The Column That Never Was
The column that I was hired to write for a certain Queens weekly has been canceled before the first piece was even published. That piece, a critical look at the fall-out from Congressman Greg Meeks' support for CAFTA, did not appear in this past Thursday's issue, although an editorial lavishing praise on the Congressman for his championing of banks over people, was featured rather prominently.
I called to find out what happened, and was told the next day that Rep. Meeks had called the newspaper to complain about the previous post that appeared on this blarg. That's all, she wrote.
The managing editor - who hired me - explained over and over that "integrity" is really important to the paper, and that I had really crossed a line by posting the Congressman's voicemail message to me, without explaining that I had called him first. Of course, I explained that I hadn't called him, and that that's what made his personal phone call to me so noteworthy, and odd. She explained that she hadn't actually read the piece so much as glanced at it over the shoulder of the publisher, who was livid about the whole affair. (The publisher, it should be noted, was hectoring me about how labor's position on CAFTA was "illiberal" within seconds of my being hired and explaining my first column.) She also hadn't read the actual submitted column itself.

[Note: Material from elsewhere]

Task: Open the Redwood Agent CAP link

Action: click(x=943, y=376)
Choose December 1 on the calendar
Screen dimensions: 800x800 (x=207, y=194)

Again explaining how "ethics" were so important to this paper, she asked me if I understood their position. I said, well, no, I didn't, really, since nothing was misrepresented on my website or in the column (neither of which, again, she had read), to which she finally answered something along the lines of "well, I guess you're just not a good fit for this paper."
This, finally, was an answer I could accept. This is a paper that does not endorse candidates, that takes no strong positions on controversial matters (aside from that perennial controversy of curbing one's dog). This is a paper that wants opinion writers who have no strong opinions. That's me out, comrades.
I hold no ill will towards the paper, although I am annoyed at having been jerked around all summer. I would rather have been rejected from the start, so I could focus my energies on writing for a newspaper that has enough backbone to withstand an angry phone call from an amateurish Congressman, and genuinely wants to drive home to their readers three lanes of political traffic, instead of just the middle of the road.